動作検証

23.2.3. 動作検証

事前に用意されているテストケースを使って,作成したオートマトンの動作を検証しましょう.

前ページの例題や,続くいくつかの練習問題には,あらかじめ動作確認用のデータが用意されています. これを使ってみましょう

検証用自動テストの選択と実行 #

メニューの「Test」をクリックします.
すると下のように自動テストの一覧が表示されます.

前ページの例題は,My first automaton という名前で登録されています.
一覧の中から「My first automaton」をクリックして選択し,「Test」ボタンを押しましょう.用意された入力についてオートマトンが自動的にテストされ,その結果が表示されます.

結果の見方 #

結果が緑背景で SUCCESS とあれば,用意されたすべてのケースで仕様通りに振る舞ったことが分かります.
一方,赤い背景で FAILURE を含む場合は,一部またはすべてのケースに失敗があります.

失敗には以下のような種類があります

  • 文字に対応する遷移 (矢印) がなかった
  • 最後まで文字を読んだ状態と,終了状態 / 非終了状態 との対応が,仕様通りでなかった

今回の上から2行はそれぞれ次のように解釈します.

SUCCESS <String:‘aabac’, Expected:non-final, Result:non-final>
「aabac」と入力した状態は,非終了状態(non-final) で仕様通りなので,成功 (SUCCESS)
FAILURE <String:‘abaca’, Expected:non-final, Result:No transition>
「abaca」を入力したときに,「abac」を入力したときの状態でさらに「a」が入力された際の遷移規則がない (No transition) という失敗 (FAILURE) です.

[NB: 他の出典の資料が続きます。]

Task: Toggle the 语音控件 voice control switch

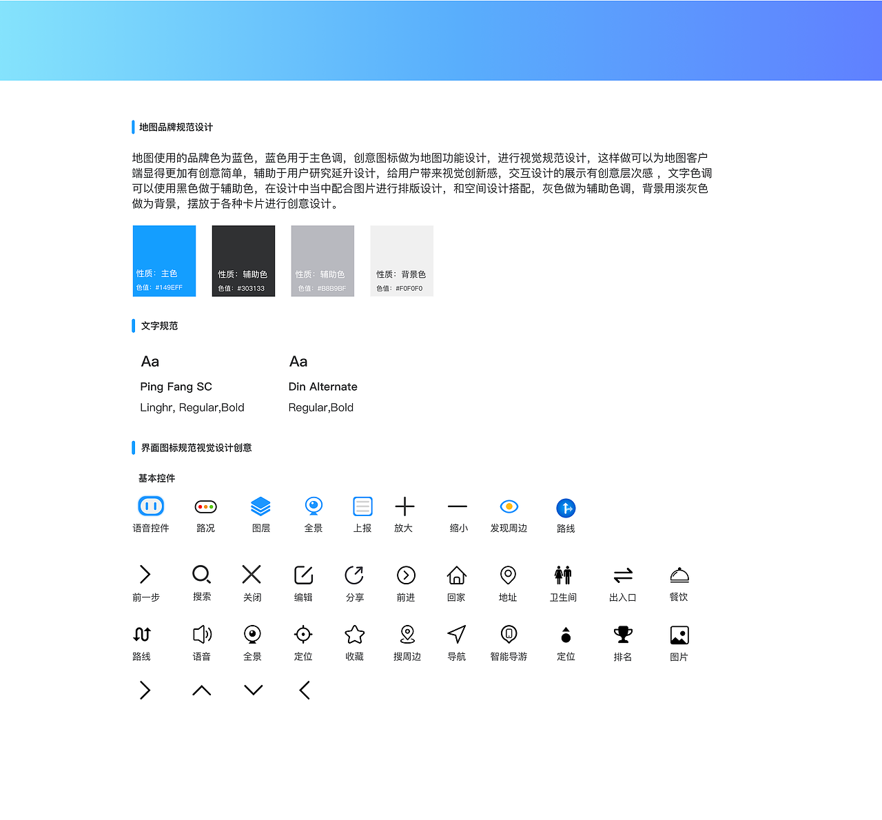Action: pyautogui.click(x=150, y=506)
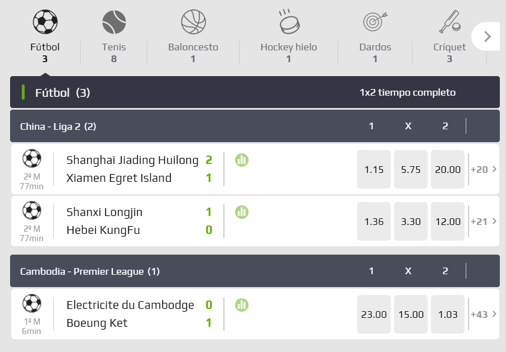Open the Baloncesto basketball icon
Viewport: 506px width, 352px height.
click(x=193, y=22)

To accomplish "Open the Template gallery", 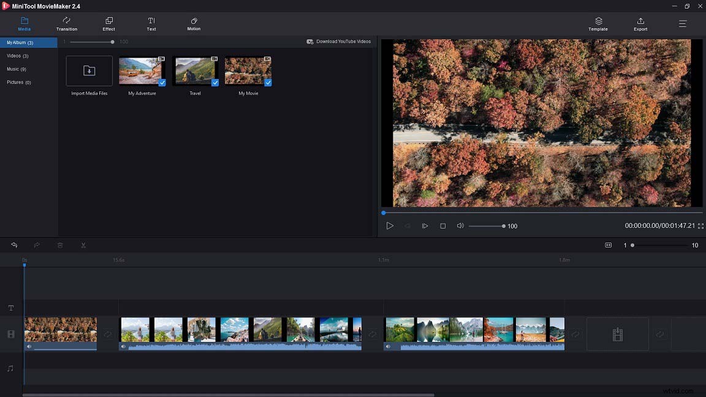I will click(x=598, y=24).
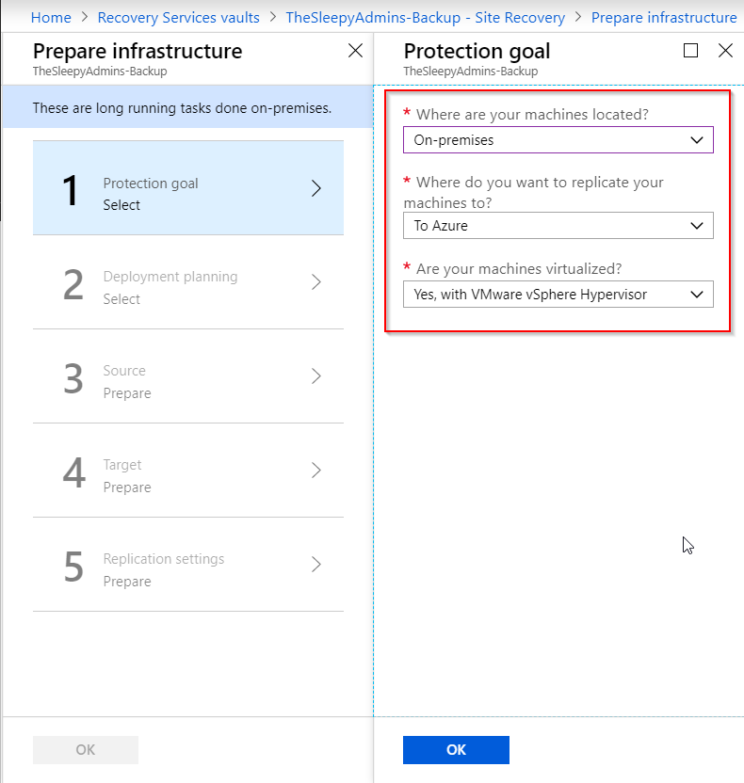Navigate to TheSleepyAdmins-Backup - Site Recovery breadcrumb
The image size is (744, 783).
[x=426, y=17]
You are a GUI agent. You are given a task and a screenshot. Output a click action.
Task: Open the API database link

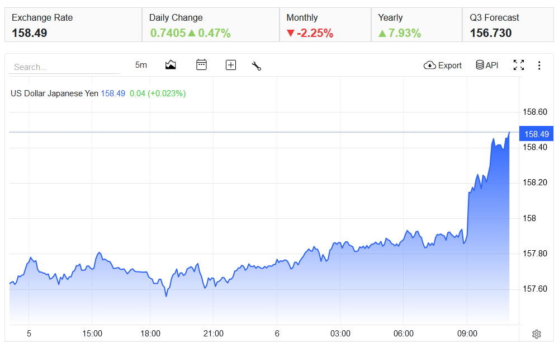click(x=487, y=65)
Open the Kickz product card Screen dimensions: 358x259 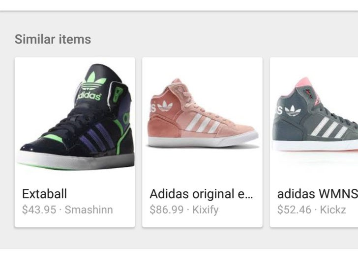(314, 142)
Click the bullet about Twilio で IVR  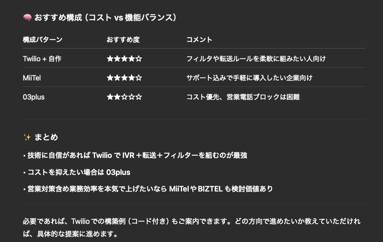coord(135,155)
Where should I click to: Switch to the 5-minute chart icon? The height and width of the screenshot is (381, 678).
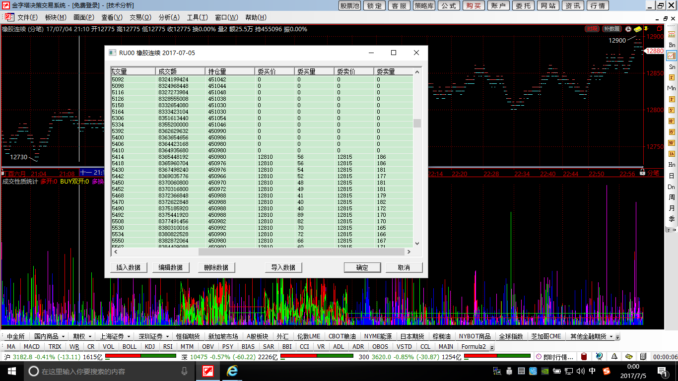coord(672,110)
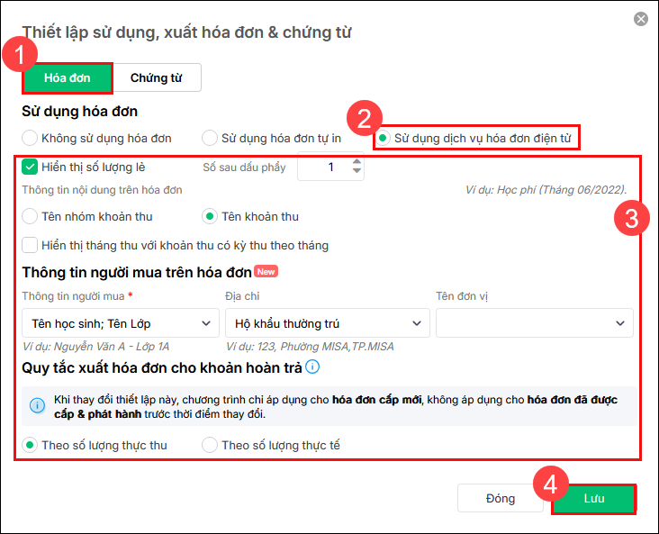Open Thông tin người mua dropdown
Image resolution: width=659 pixels, height=534 pixels.
[x=120, y=323]
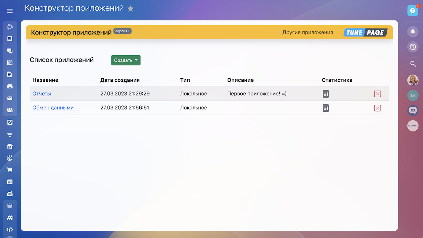
Task: Click Другие приложения in the header
Action: click(x=307, y=32)
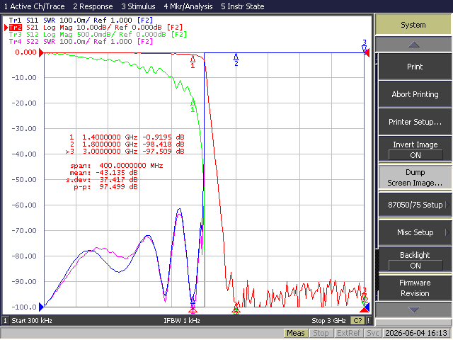Click the Dump Screen Image softkey
This screenshot has width=453, height=340.
pyautogui.click(x=415, y=177)
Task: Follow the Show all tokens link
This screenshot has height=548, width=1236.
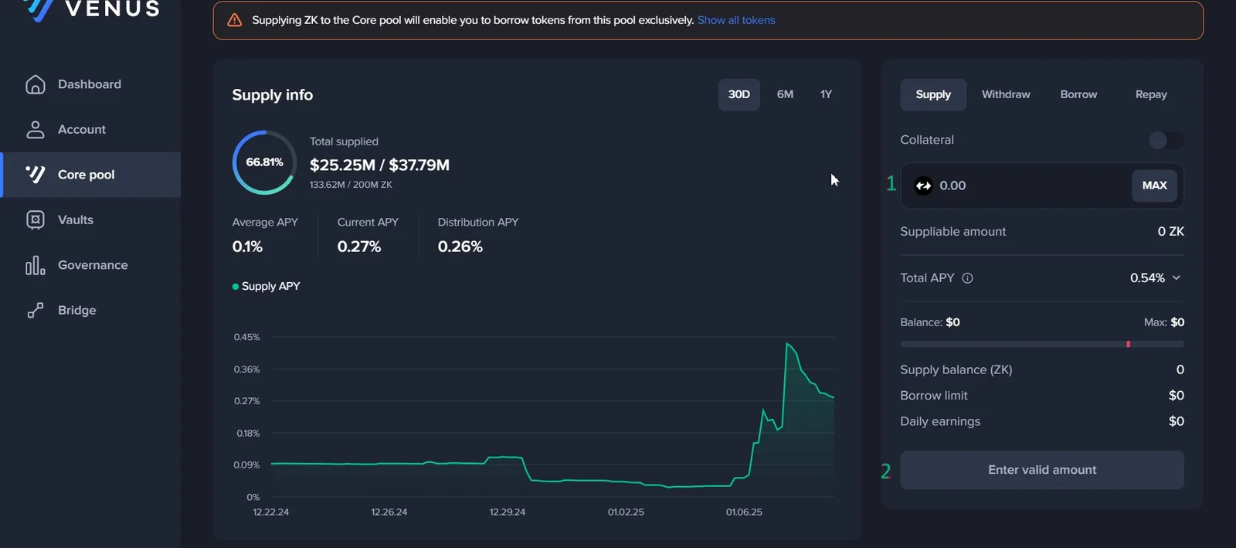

このように,上で定義したオートマトンは一度解錠した後に,さらに入力されたときのことを考えていなかったことが分かりました.今回は「abac」に加えて入力が行われた場合には,解錠が失敗することとします.この点を修正するには,終了状態から何を入力しても「解錠失敗」を意味する非終了状態への遷移を加えるだけです

もう一度テストしてみましょう.すべてのテストに「SUCCESS」すると,評価結果の表示領域が緑色になります.